Alaska Historic Canneries Initiative (2016)
Not a book, but of interest to anyone wanting to know more about Alaska’s historic canneries and the people who worked there. This video from 360 North is an hour long overview of the Alaska Historic Canneries Initiative featuring Bob King, Anjuli Grantham and Katie Ringsmuth.
King was the news director at KDLG in Dillingham for many years and is now a historian for the Alaska Department of Fish and Game. Grantham runs an Alaska historical blog and is the driving force behind the Canneries history project. Katie Ringsmuth spent many summers at South Naknek’s APA cannery (most recently Trident South Naknek) where her dad was manager. Ringsmuth is a history professor at University of Alaska.
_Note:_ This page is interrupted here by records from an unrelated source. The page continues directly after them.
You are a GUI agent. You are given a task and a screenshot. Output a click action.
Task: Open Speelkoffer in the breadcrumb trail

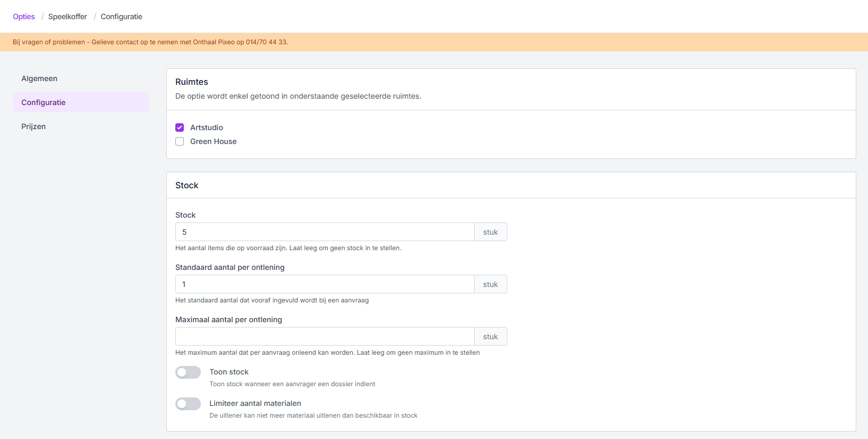click(x=67, y=17)
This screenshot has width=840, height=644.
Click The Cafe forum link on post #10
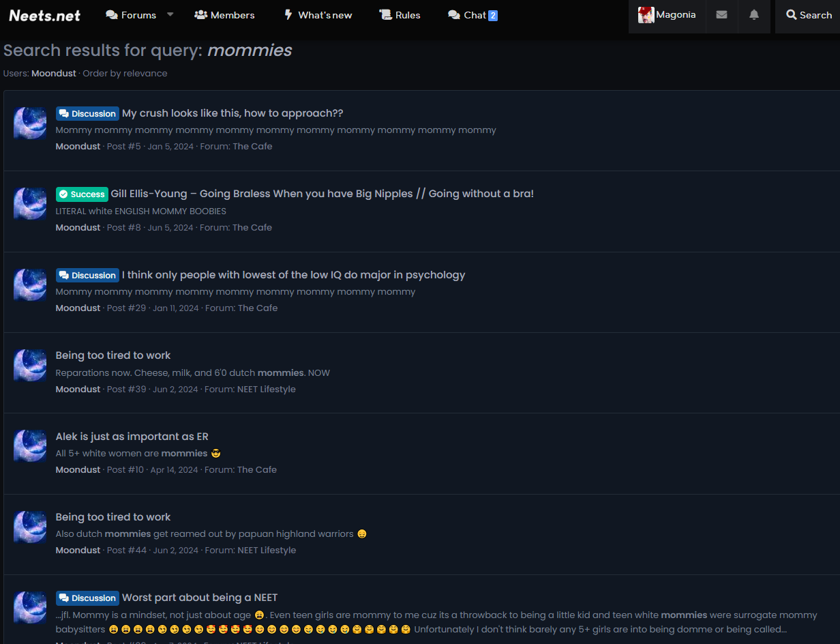coord(256,470)
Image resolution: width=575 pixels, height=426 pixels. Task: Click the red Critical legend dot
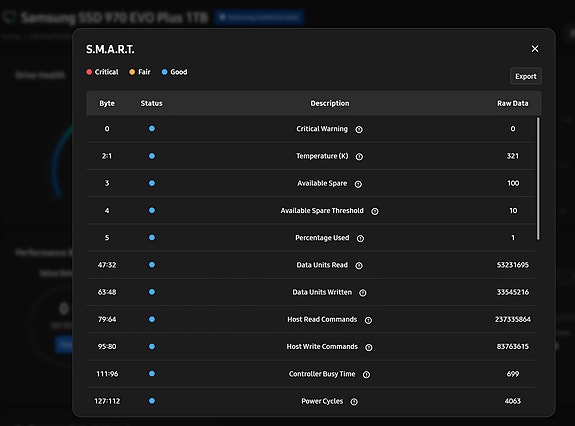point(89,72)
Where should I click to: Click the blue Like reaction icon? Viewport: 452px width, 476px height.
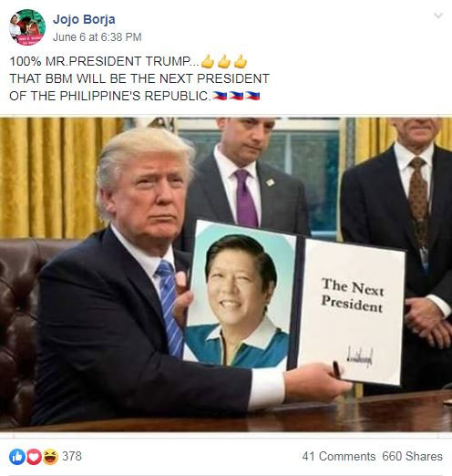pyautogui.click(x=17, y=457)
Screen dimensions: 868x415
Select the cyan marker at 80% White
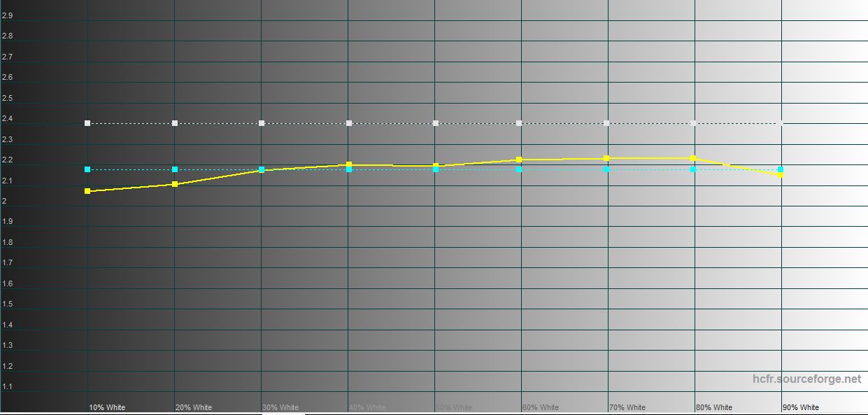693,169
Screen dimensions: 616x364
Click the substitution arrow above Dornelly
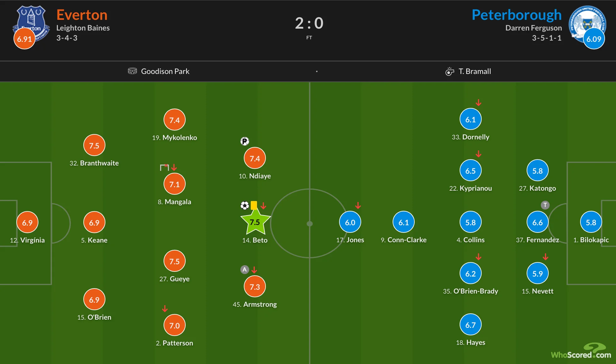point(479,103)
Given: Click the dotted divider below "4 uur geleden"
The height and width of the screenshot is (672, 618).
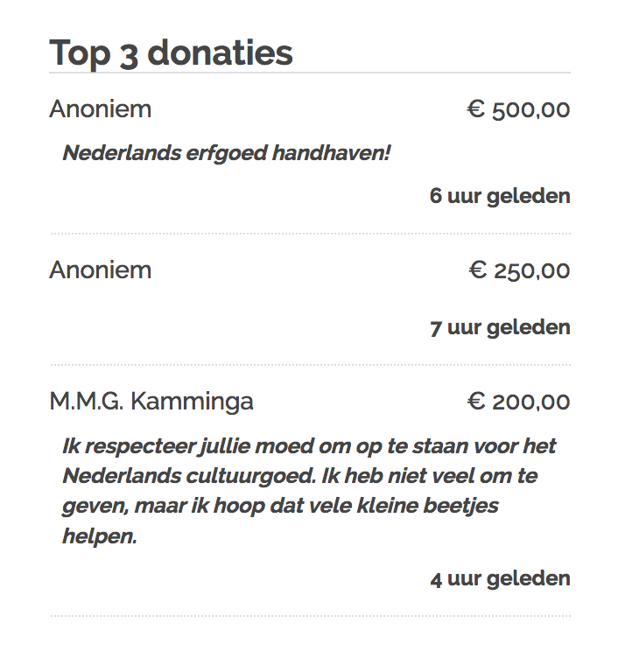Looking at the screenshot, I should 310,616.
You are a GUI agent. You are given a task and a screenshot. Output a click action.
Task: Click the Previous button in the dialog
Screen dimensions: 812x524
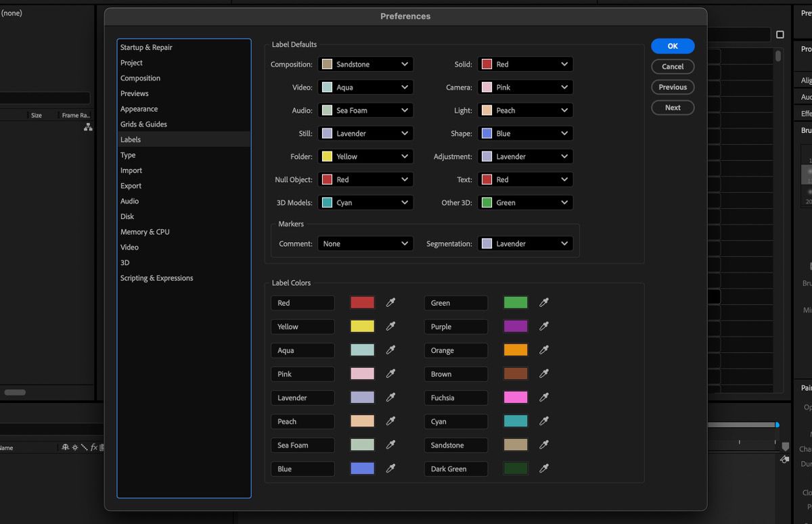coord(672,87)
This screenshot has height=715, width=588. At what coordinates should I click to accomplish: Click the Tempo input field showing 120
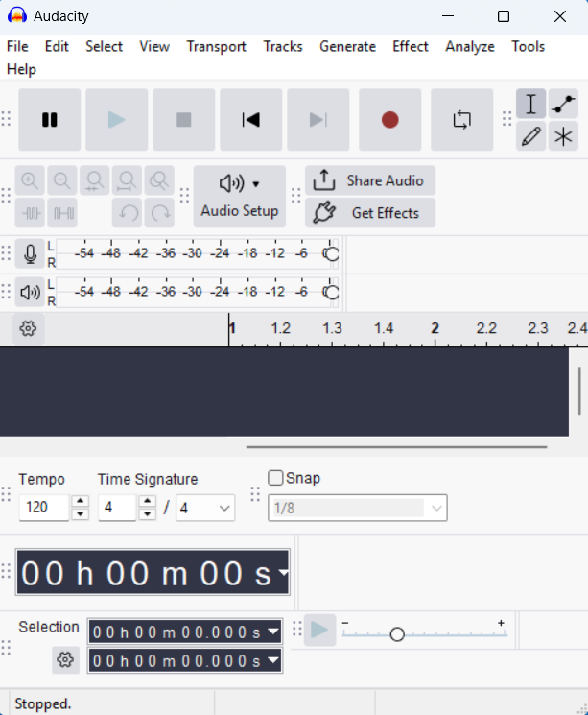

I am sure I’m not alone in wondering about the history of the abandoned and working canneries we fishers pass on our trips to Naknek, Egegik, Nushagak and Ugashik. I learned a lot from the video; both about the physical buildings and employee culture. King notes the poundage some skippers of the sailing fleet delivered with only two people on board and without hydraulics of any kind. That those totals matched or exceeded present catches was humbling to say the least. Sadly given the number of canneries over 100 years old, only two are on the national register of historical places, something the Canneries Initiative hopes to rectify.